Despite the positive gains made for children during the nationwide truce, more than 330 Yemeni children have been killed or injured in the war so far this year.
On Friday, world leaders signed a historic declaration to impose limits on the use of explosive weapons in populated areas to reduce civilian harm and to provide assistance to victims and affected communities.
The conflict in Yemen has been characterised by the intense use of explosive weapons, including thousands of air strikes, artillery and mortar shells, as well as landmines and other explosive ordnance. These types of tactics have caused unspeakable harm to children, resulting in deaths, injuries, lifelong disabilities, and the destruction of civilian infrastructure.
“A mortar shell killed one of my relatives. There is no safety in our world. We are fearful at school, fearful at the hospital. Everything is surrounded by fear,” said Ruba*, 17, from Taiz. “No matter what we do, we are frightened. We cannot play, study, or go out without fear. We always worry about falling shells or shooting erupting, we're never safe.”
Save the Children organised hearing sessions with children across Yemen, including Ruba and Diana, to mark World Children’s Day on 20 November. Children attending the workshop in Taiz are calling for the following three recommendations to be considered by decision-makers and humanitarian actors to ensure Yemen becomes a better place for children:
- To prioritise protecting children from violence and abuse.
- Ensure schools and hospitals are protected from attacks.
- Mediate a nationwide extended truce that paves the way to lasting peace.
Save the Children’s Country Director for Yemen, Rama Hansraj, said:
“Our teams in Yemen regularly meet children who have been robbed of their childhood and their fundamental right to life. Children are killed, maimed, abused, and forced to worry about survival in Yemen every single day.
“There can never be a justification for killing or abusing children, and the world must act now to stop the impunity for these crimes. Yemen's future depends on its children, and their safety and well-being are the true indicators of peace and stability.
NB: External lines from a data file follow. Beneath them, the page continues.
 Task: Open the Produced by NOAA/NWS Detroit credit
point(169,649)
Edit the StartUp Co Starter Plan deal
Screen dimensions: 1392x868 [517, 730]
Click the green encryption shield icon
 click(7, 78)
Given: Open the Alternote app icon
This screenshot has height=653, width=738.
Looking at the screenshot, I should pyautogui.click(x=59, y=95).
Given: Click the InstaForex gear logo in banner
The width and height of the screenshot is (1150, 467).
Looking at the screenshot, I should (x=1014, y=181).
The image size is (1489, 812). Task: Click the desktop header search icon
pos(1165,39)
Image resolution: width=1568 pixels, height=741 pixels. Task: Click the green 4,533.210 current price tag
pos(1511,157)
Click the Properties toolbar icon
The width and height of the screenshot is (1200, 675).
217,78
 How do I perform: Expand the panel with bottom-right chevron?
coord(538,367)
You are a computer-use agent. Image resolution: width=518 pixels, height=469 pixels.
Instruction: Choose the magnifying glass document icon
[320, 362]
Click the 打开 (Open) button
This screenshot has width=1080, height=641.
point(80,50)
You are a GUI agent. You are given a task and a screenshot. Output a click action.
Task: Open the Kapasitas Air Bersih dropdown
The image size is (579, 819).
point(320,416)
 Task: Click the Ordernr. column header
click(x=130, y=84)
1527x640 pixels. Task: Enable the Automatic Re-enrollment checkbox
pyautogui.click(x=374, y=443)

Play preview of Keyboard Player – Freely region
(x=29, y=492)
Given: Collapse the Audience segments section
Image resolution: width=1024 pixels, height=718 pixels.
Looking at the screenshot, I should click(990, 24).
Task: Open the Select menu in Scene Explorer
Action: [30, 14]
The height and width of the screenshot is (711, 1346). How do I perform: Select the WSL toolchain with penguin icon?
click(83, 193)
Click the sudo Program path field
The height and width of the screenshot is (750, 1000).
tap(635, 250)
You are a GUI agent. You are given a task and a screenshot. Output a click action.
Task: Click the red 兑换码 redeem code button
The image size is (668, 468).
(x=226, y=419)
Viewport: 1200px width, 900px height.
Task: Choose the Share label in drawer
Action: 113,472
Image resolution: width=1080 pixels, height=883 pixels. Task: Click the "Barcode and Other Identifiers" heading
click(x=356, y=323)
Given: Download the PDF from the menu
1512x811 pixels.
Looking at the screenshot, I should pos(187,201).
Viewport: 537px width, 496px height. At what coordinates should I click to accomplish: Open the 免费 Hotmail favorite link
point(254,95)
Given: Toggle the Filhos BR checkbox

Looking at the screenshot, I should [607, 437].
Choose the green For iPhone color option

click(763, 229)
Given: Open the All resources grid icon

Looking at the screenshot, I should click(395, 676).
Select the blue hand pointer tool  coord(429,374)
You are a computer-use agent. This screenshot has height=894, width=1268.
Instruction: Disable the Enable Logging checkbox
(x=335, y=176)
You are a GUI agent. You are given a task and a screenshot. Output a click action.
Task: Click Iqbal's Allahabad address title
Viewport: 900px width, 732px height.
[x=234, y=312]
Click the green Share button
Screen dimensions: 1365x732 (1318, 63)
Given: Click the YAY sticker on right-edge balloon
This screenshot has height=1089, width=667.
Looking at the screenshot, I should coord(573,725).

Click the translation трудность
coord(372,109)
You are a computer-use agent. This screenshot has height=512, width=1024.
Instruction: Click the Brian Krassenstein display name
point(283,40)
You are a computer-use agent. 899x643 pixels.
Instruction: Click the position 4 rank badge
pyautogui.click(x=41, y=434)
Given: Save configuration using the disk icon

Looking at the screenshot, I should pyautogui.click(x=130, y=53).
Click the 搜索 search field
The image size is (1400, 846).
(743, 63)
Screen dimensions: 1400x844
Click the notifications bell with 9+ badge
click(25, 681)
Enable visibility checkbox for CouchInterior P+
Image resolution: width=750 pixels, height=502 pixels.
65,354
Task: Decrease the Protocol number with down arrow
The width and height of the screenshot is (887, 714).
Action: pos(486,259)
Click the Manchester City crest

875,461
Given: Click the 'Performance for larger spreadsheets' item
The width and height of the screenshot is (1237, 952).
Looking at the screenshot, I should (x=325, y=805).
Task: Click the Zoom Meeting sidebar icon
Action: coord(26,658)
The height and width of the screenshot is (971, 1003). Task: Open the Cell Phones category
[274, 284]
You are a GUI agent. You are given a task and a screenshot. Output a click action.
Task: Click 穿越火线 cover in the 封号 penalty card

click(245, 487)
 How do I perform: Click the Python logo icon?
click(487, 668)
We must listen to the voices of children like Ruba and Diana and work alongside them to invest fully in shaping a better tomorrow.”
Save the Children has been working in Yemen since 1963, implementing programmes in education, child protection, health and nutrition, water and sanitation, and emergency response across most of the country. Save the Children continues to provide the needed assistance to child casualties, covering the costs of medical treatment, providing psychosocial support, and supporting the families of the victims to ensure an enhanced resilience.
MEDIA CONTACT: Mala Darmadi on 0425562113 or firstname.lastname@example.org.
NOTES TO EDITORS:
- The data analysis on casualty numbers was conducted by Save the Children Yemen Country Office between January 1, 2022, until November 15, 2022. More than 330 children have been killed or injured in Yemen since January, an average of more than one child a day.
- The numbers of casualties (fatalities and injuries) are extracted from the Civilian Impact Monitoring Project under Yemen’s Protection Cluster (https://civilianimpactmonitoring.org/).
- Total Child Casualties in 2022 up until November 15th is 333 (Fatalities: 92 / Injuries: 241).
- According to 2022 report on Children in Armed Conflict covering the period between Jan 1st and Dec 31st, 2021, the United Nations verified the killing and maiming of 681 children (Killing 201 and Maiming 480) and has verified 2,748 grave violations against children.
- According to 2021 report on Children in Armed Conflict covering the period between Jan 1st, 2019, and Dec 31st, 2020, the United Nations verified the killing and maiming of 2,612 children (Killing 678 and Maiming 1,934) and has verified 8,526 grave violations against children.
- Yemen remains among the countries with the highest number of verified grave violations against children, including but not limited to killing and maiming, attacks on schools and hospitals, and the denial of humanitarian access. In the period between 2019 to 2021, the UN has verified 11,274 verified grave violations, including 3,293 cases of killing and maiming.